> THE TASK
Down to the last character, repeat the data that follows.

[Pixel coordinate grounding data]
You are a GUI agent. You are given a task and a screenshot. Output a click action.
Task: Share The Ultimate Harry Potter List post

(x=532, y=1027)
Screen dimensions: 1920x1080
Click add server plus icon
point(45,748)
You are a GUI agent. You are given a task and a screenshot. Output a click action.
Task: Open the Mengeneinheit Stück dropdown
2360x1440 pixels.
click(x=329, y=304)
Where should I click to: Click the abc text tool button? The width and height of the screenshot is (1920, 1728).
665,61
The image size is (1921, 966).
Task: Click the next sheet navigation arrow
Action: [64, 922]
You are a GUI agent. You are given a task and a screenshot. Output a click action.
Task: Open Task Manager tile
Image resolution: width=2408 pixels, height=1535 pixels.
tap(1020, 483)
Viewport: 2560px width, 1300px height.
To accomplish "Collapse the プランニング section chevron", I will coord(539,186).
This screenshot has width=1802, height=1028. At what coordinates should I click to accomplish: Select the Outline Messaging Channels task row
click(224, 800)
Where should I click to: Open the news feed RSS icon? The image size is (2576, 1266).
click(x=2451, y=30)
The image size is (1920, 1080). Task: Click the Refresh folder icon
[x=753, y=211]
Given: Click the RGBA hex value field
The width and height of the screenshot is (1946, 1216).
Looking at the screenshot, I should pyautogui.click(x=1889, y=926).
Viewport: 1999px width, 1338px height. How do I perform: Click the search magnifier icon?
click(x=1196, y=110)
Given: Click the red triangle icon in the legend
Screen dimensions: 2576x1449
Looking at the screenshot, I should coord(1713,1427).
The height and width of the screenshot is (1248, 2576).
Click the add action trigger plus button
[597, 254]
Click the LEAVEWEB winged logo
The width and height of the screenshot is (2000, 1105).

> PROBLEM SOLUTION
You are a GUI agent. You are given a task and a screenshot. Output a click action.
Task: Share The Ultimate Harry Potter List post

(x=532, y=1027)
Screen dimensions: 1920x1080
Click add server plus icon
point(45,748)
You are a GUI agent. You are given a task and a screenshot. Output a click action.
Task: Open the Mengeneinheit Stück dropdown
2360x1440 pixels.
click(x=329, y=304)
Where should I click to: Click the abc text tool button? The width and height of the screenshot is (1920, 1728).
665,61
The image size is (1921, 966).
Task: Click the next sheet navigation arrow
Action: [64, 922]
You are a GUI agent. You are given a task and a screenshot. Output a click action.
Task: Open Task Manager tile
Image resolution: width=2408 pixels, height=1535 pixels.
tap(1020, 483)
Viewport: 2560px width, 1300px height.
To accomplish "Collapse the プランニング section chevron", I will coord(539,186).
This screenshot has width=1802, height=1028. At what coordinates should I click to accomplish: Select the Outline Messaging Channels task row
click(224, 800)
Where should I click to: Open the news feed RSS icon? The image size is (2576, 1266).
click(x=2451, y=30)
The image size is (1920, 1080). Task: Click the Refresh folder icon
[x=753, y=211]
Given: Click the RGBA hex value field
The width and height of the screenshot is (1946, 1216).
Looking at the screenshot, I should pyautogui.click(x=1889, y=926).
Viewport: 1999px width, 1338px height. How do I perform: Click the search magnifier icon?
click(x=1196, y=110)
Given: Click the red triangle icon in the legend
Screen dimensions: 2576x1449
Looking at the screenshot, I should coord(1713,1427).
The height and width of the screenshot is (1248, 2576).
Click the add action trigger plus button
[597, 254]
Click the LEAVEWEB winged logo
The width and height of the screenshot is (2000, 1105).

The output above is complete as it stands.